Higher debt levels could limit the government's room for manoeuvre in future downturns, the Deputy Governor of the Central Bank has warned.

Sharon Donnery was addressing the global debate that's emerging about whether it would be warranted for public debt levels to remain elevated after the pandemic.

While she acknowledged that the increase in government debt to support the economy during the public health crisis was warranted, Ms Donnery pointed out the economic resilience that had built up from having sufficient buffers in place proved vital in responding to the pandemic.

She said such resilience would be necessary in dealing with future downturns.

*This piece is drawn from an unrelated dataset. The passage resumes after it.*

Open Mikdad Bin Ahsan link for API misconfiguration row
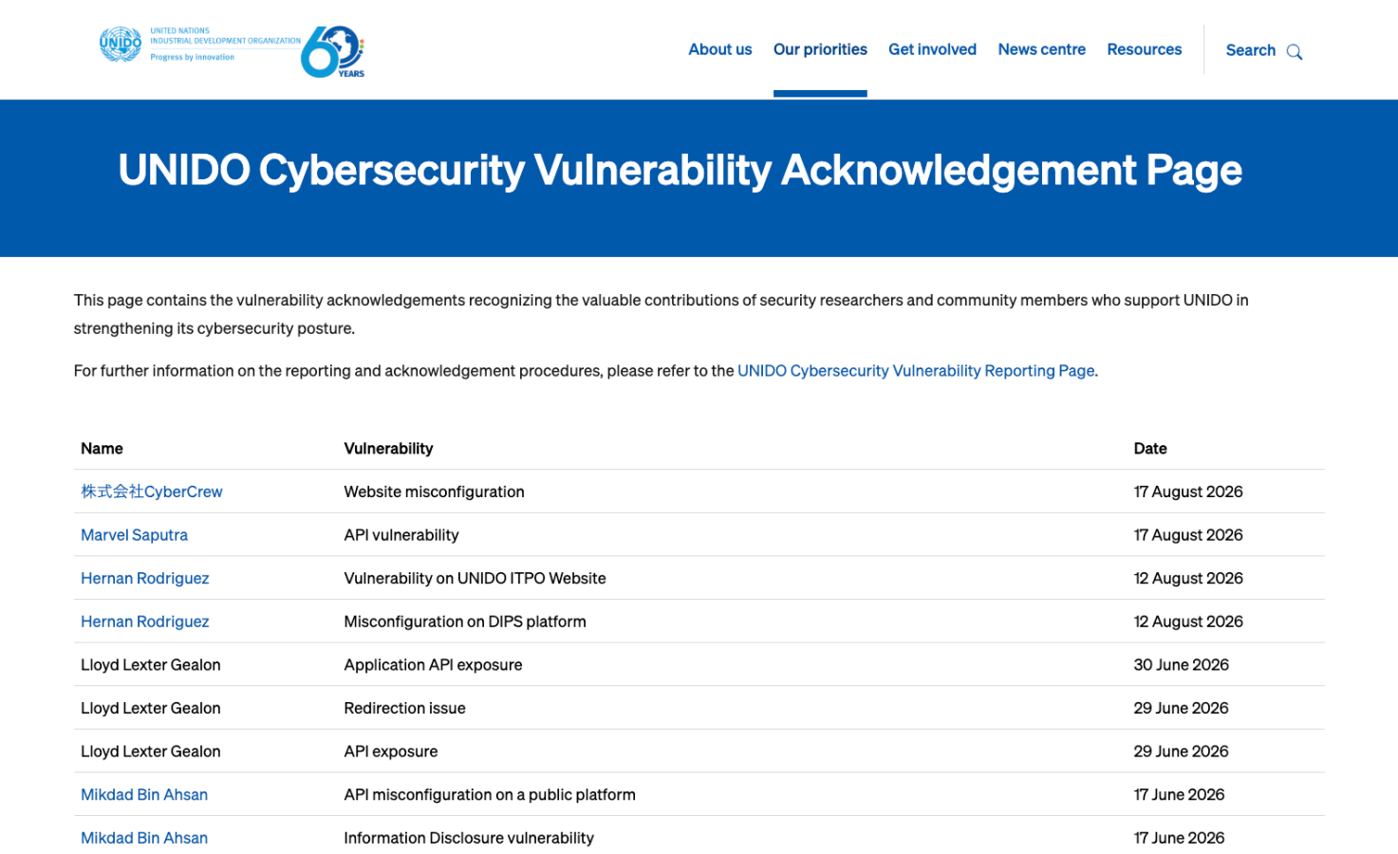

Speaking in a panel discussion at Les Rencontres Économiques d'Aix-en-Provence, Sharon Donnery said as the health risks diminish, considerations of elevated debt levels would require more 'nuance'.

"Elevated debt increases sovereigns’ exposure to fluctuations in financial market sentiment, especially those with shorter maturity structures," she said.

"Depending on its composition and how it is financed, large public expenditure programmes also have the potential to crowd out private investment."

Given Ireland's vulnerability to cyclical and structural changes in the global economy, Ms Donnery advised that it was important to build resilience in the public finances so that the economy can respond to future shocks.

She said the Government may need to consider additional revenue-raising measures or cuts in spending in the medium term to address spending pressures related to an ageing population, infrastructure investments, meeting climate change targets as well as the potential fall-off in corporate tax revenue.

The debate about elevated spending was ignited here in recent weeks with a pledge from the Tánaiste Leo Varadkar at his party's Ard Fheis to maintain up to €4 billion in extra Covid-19 spending in the health budget for next year.

He also said 40,000 houses would need to be constructed here every year, exceeding the projections of 30,000 to 35,000 housing units currently estimated annually to keep up with demand.